EXERCISE: Please print each of the entries below exactly.

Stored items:
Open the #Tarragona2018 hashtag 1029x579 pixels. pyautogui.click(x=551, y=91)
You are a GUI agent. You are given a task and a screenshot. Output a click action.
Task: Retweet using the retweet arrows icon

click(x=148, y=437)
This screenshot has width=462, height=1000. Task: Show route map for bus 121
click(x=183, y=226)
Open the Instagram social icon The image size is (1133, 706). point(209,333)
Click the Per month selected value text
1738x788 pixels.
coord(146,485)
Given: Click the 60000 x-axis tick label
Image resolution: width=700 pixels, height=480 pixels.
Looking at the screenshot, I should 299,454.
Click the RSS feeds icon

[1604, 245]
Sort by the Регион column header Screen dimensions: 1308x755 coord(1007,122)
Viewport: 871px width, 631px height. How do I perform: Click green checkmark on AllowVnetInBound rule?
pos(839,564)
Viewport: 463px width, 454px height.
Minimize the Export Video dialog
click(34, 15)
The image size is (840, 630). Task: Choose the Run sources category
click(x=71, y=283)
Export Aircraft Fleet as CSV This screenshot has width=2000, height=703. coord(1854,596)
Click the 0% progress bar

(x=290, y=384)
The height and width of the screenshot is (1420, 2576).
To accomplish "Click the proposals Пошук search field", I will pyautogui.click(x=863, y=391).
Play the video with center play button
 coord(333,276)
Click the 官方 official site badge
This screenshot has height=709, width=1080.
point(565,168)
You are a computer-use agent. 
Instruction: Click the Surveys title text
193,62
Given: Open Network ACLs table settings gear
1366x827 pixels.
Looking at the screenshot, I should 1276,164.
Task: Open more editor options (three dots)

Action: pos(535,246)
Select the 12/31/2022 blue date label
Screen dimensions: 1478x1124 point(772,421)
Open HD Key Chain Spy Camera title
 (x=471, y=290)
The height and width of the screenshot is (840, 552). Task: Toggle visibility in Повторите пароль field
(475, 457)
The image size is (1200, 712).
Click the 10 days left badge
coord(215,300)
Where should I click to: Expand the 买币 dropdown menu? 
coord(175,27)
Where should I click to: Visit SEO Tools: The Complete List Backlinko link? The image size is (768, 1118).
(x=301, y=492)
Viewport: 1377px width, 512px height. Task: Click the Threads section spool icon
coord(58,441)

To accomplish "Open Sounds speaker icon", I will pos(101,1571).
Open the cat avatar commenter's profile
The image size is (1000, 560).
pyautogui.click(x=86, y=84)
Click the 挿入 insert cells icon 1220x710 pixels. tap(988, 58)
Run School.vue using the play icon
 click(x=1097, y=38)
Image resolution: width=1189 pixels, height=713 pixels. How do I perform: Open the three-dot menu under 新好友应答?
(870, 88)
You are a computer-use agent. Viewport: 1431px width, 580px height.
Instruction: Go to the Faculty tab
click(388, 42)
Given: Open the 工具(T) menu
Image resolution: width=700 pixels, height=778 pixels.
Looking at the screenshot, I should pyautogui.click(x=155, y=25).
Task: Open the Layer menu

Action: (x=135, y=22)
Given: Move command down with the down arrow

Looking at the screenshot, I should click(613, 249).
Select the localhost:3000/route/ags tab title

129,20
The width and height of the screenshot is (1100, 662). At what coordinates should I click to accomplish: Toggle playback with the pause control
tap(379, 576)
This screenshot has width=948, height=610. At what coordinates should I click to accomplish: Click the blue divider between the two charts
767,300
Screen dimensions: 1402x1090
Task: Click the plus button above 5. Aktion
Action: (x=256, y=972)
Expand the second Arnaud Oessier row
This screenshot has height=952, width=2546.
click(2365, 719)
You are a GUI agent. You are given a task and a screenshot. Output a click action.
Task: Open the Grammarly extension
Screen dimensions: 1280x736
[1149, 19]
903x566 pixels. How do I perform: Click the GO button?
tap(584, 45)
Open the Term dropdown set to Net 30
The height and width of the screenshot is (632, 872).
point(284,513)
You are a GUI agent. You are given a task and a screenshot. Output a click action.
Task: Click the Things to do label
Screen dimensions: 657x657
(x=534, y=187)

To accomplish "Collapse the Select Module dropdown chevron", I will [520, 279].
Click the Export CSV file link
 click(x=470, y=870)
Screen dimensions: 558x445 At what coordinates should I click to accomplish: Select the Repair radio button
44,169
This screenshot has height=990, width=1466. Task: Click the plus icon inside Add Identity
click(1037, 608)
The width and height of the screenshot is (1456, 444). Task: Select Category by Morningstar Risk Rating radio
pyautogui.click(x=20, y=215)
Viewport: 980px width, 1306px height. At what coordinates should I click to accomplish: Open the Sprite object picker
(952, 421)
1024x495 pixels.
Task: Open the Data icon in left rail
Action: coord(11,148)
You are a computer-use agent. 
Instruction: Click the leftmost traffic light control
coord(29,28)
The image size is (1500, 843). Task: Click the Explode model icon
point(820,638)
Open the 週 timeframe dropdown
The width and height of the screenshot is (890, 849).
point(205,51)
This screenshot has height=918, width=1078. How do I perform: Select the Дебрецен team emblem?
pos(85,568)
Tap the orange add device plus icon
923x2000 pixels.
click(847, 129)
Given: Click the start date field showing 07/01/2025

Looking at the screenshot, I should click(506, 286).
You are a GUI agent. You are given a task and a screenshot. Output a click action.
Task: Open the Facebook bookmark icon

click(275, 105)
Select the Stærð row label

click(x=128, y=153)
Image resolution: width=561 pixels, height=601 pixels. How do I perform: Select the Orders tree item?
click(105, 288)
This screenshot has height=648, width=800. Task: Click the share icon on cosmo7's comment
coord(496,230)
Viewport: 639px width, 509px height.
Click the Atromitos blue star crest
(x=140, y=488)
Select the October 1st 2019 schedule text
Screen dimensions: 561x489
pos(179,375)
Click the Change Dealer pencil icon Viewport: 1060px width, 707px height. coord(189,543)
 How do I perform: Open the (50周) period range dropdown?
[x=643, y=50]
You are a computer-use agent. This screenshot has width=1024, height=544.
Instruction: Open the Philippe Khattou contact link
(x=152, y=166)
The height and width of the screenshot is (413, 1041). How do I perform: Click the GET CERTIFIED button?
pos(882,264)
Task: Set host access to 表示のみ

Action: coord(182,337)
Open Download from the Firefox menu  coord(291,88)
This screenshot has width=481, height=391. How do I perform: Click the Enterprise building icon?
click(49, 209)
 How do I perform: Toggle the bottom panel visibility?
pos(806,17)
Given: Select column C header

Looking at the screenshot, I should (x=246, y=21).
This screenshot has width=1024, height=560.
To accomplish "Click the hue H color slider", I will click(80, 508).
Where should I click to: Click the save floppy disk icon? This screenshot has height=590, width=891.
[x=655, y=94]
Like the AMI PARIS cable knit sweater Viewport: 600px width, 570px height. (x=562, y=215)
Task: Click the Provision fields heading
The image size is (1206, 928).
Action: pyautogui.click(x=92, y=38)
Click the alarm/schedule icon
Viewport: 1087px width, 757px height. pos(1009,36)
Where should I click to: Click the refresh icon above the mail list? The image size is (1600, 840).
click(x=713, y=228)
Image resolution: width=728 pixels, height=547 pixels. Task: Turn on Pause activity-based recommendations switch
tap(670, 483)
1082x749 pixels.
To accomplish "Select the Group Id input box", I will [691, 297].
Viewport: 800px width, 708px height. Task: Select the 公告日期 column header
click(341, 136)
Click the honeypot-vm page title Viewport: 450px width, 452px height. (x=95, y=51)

FINISHED EXERCISE:
Open the #Tarragona2018 hashtag 1029x579 pixels. pyautogui.click(x=551, y=91)
You are a GUI agent. You are given a task and a screenshot. Output a click action.
Task: Retweet using the retweet arrows icon

click(x=148, y=437)
This screenshot has width=462, height=1000. Task: Show route map for bus 121
click(x=183, y=226)
Open the Instagram social icon The image size is (1133, 706). point(209,333)
Click the Per month selected value text
1738x788 pixels.
coord(146,485)
Given: Click the 60000 x-axis tick label
Image resolution: width=700 pixels, height=480 pixels.
Looking at the screenshot, I should 299,454.
Click the RSS feeds icon

[1604, 245]
Sort by the Регион column header Screen dimensions: 1308x755 coord(1007,122)
Viewport: 871px width, 631px height. How do I perform: Click green checkmark on AllowVnetInBound rule?
pos(839,564)
Viewport: 463px width, 454px height.
Minimize the Export Video dialog
click(34, 15)
The image size is (840, 630). Task: Choose the Run sources category
click(x=71, y=283)
Export Aircraft Fleet as CSV This screenshot has width=2000, height=703. coord(1854,596)
Click the 0% progress bar

(x=290, y=384)
The height and width of the screenshot is (1420, 2576).
To accomplish "Click the proposals Пошук search field", I will pyautogui.click(x=863, y=391).
Play the video with center play button
 coord(333,276)
Click the 官方 official site badge
This screenshot has height=709, width=1080.
point(565,168)
You are a computer-use agent. 
Instruction: Click the Surveys title text
193,62
Given: Open Network ACLs table settings gear
1366x827 pixels.
Looking at the screenshot, I should 1276,164.
Task: Open more editor options (three dots)

Action: pos(535,246)
Select the 12/31/2022 blue date label
Screen dimensions: 1478x1124 point(772,421)
Open HD Key Chain Spy Camera title
 (x=471, y=290)
The height and width of the screenshot is (840, 552). Task: Toggle visibility in Повторите пароль field
(475, 457)
The image size is (1200, 712).
Click the 10 days left badge
coord(215,300)
Where should I click to: Expand the 买币 dropdown menu? 
coord(175,27)
Where should I click to: Visit SEO Tools: The Complete List Backlinko link? The image size is (768, 1118).
(x=301, y=492)
Viewport: 1377px width, 512px height. Task: Click the Threads section spool icon
coord(58,441)

To accomplish "Open Sounds speaker icon", I will pos(101,1571).
Open the cat avatar commenter's profile
The image size is (1000, 560).
pyautogui.click(x=86, y=84)
Click the 挿入 insert cells icon 1220x710 pixels. tap(988, 58)
Run School.vue using the play icon
 click(x=1097, y=38)
Image resolution: width=1189 pixels, height=713 pixels. How do I perform: Open the three-dot menu under 新好友应答?
(870, 88)
You are a computer-use agent. Viewport: 1431px width, 580px height.
Instruction: Go to the Faculty tab
click(388, 42)
Given: Open the 工具(T) menu
Image resolution: width=700 pixels, height=778 pixels.
Looking at the screenshot, I should pyautogui.click(x=155, y=25).
Task: Open the Layer menu

Action: (x=135, y=22)
Given: Move command down with the down arrow

Looking at the screenshot, I should click(613, 249).
Select the localhost:3000/route/ags tab title

129,20
The width and height of the screenshot is (1100, 662). At what coordinates should I click to accomplish: Toggle playback with the pause control
tap(379, 576)
This screenshot has width=948, height=610. At what coordinates should I click to accomplish: Click the blue divider between the two charts
767,300
Screen dimensions: 1402x1090
Task: Click the plus button above 5. Aktion
Action: (x=256, y=972)
Expand the second Arnaud Oessier row
This screenshot has height=952, width=2546.
click(2365, 719)
You are a GUI agent. You are given a task and a screenshot. Output a click action.
Task: Open the Grammarly extension
Screen dimensions: 1280x736
[1149, 19]
903x566 pixels. How do I perform: Click the GO button?
tap(584, 45)
Open the Term dropdown set to Net 30
The height and width of the screenshot is (632, 872).
point(284,513)
You are a GUI agent. You are given a task and a screenshot. Output a click action.
Task: Click the Things to do label
Screen dimensions: 657x657
(x=534, y=187)

To accomplish "Collapse the Select Module dropdown chevron", I will [520, 279].
Click the Export CSV file link
 click(x=470, y=870)
Screen dimensions: 558x445 At what coordinates should I click to accomplish: Select the Repair radio button
44,169
This screenshot has height=990, width=1466. Task: Click the plus icon inside Add Identity
click(1037, 608)
The width and height of the screenshot is (1456, 444). Task: Select Category by Morningstar Risk Rating radio
pyautogui.click(x=20, y=215)
Viewport: 980px width, 1306px height. At what coordinates should I click to accomplish: Open the Sprite object picker
(952, 421)
1024x495 pixels.
Task: Open the Data icon in left rail
Action: coord(11,148)
You are a computer-use agent. 
Instruction: Click the leftmost traffic light control
coord(29,28)
The image size is (1500, 843). Task: Click the Explode model icon
point(820,638)
Open the 週 timeframe dropdown
The width and height of the screenshot is (890, 849).
point(205,51)
This screenshot has height=918, width=1078. How do I perform: Select the Дебрецен team emblem?
pos(85,568)
Tap the orange add device plus icon
923x2000 pixels.
click(847, 129)
Given: Click the start date field showing 07/01/2025

Looking at the screenshot, I should click(506, 286).
You are a GUI agent. You are given a task and a screenshot. Output a click action.
Task: Open the Facebook bookmark icon

click(275, 105)
Select the Stærð row label

click(x=128, y=153)
Image resolution: width=561 pixels, height=601 pixels. How do I perform: Select the Orders tree item?
click(105, 288)
This screenshot has height=648, width=800. Task: Click the share icon on cosmo7's comment
coord(496,230)
Viewport: 639px width, 509px height.
Click the Atromitos blue star crest
(x=140, y=488)
Select the October 1st 2019 schedule text
Screen dimensions: 561x489
pos(179,375)
Click the Change Dealer pencil icon Viewport: 1060px width, 707px height. coord(189,543)
 How do I perform: Open the (50周) period range dropdown?
[x=643, y=50]
You are a computer-use agent. This screenshot has width=1024, height=544.
Instruction: Open the Philippe Khattou contact link
(x=152, y=166)
The height and width of the screenshot is (413, 1041). How do I perform: Click the GET CERTIFIED button?
pos(882,264)
Task: Set host access to 表示のみ

Action: coord(182,337)
Open Download from the Firefox menu  coord(291,88)
This screenshot has width=481, height=391. How do I perform: Click the Enterprise building icon?
click(49, 209)
 How do I perform: Toggle the bottom panel visibility?
pos(806,17)
Given: Select column C header

Looking at the screenshot, I should (x=246, y=21).
This screenshot has width=1024, height=560.
To accomplish "Click the hue H color slider", I will click(80, 508).
Where should I click to: Click the save floppy disk icon? This screenshot has height=590, width=891.
[x=655, y=94]
Like the AMI PARIS cable knit sweater Viewport: 600px width, 570px height. (x=562, y=215)
Task: Click the Provision fields heading
The image size is (1206, 928).
Action: pyautogui.click(x=92, y=38)
Click the alarm/schedule icon
Viewport: 1087px width, 757px height. pos(1009,36)
Where should I click to: Click the refresh icon above the mail list? The image size is (1600, 840).
click(x=713, y=228)
Image resolution: width=728 pixels, height=547 pixels. Task: Turn on Pause activity-based recommendations switch
tap(670, 483)
1082x749 pixels.
To accomplish "Select the Group Id input box", I will [691, 297].
Viewport: 800px width, 708px height. Task: Select the 公告日期 column header
click(341, 136)
Click the honeypot-vm page title Viewport: 450px width, 452px height. (x=95, y=51)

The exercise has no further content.